## Your objective
Retype, without alteration, each line from the line containing "Open Rstats page" to the final line of the records.

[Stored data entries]
────────────────────────────────────────

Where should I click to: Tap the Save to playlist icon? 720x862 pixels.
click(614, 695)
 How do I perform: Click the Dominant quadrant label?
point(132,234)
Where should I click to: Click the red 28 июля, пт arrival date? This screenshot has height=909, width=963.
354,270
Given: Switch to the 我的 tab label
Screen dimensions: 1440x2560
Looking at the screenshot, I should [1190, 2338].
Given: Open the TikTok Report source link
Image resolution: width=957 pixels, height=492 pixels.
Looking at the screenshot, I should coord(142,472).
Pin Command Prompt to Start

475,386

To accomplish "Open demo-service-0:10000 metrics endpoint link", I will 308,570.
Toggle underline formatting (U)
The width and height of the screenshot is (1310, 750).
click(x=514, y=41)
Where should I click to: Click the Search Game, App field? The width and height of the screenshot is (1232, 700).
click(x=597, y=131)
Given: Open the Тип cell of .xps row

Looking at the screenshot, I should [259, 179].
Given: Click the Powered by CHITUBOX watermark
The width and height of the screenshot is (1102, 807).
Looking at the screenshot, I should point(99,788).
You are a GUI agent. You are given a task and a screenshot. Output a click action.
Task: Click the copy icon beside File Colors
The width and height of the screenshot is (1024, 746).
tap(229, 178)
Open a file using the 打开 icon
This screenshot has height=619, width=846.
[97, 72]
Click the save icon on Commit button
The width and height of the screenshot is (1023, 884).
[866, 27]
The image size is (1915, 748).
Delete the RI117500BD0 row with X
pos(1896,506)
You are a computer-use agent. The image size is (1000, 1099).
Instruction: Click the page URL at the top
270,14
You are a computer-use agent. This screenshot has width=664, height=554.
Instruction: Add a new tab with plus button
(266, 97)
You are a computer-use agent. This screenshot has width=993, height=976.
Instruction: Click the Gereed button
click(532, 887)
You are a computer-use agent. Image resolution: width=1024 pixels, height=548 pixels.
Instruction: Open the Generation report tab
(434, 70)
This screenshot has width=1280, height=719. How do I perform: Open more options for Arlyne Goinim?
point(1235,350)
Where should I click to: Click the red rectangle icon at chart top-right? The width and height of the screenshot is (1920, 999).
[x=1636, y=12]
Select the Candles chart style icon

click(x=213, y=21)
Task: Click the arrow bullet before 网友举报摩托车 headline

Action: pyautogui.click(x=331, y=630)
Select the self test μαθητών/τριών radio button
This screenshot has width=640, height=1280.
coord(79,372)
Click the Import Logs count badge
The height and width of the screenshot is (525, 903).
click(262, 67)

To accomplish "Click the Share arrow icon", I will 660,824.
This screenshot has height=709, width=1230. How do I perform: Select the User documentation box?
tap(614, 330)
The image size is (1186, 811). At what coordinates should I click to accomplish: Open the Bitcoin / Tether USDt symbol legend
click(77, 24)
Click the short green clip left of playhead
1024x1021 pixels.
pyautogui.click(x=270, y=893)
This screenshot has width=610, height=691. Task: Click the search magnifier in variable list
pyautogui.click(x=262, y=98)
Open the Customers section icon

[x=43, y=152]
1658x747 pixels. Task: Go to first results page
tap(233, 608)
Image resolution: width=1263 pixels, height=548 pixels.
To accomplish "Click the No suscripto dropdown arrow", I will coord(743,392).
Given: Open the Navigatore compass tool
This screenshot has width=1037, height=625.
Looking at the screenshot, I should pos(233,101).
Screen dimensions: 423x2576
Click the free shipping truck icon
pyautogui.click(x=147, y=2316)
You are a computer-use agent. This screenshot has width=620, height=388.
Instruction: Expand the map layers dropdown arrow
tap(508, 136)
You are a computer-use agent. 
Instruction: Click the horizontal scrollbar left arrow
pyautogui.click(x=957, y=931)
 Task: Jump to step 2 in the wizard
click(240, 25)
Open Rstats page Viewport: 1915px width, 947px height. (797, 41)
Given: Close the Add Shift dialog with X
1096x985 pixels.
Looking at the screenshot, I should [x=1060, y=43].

────────────────────────────────────────

## Task solution
Open Rstats page Viewport: 1915px width, 947px height. (797, 41)
Given: Close the Add Shift dialog with X
1096x985 pixels.
Looking at the screenshot, I should [x=1060, y=43].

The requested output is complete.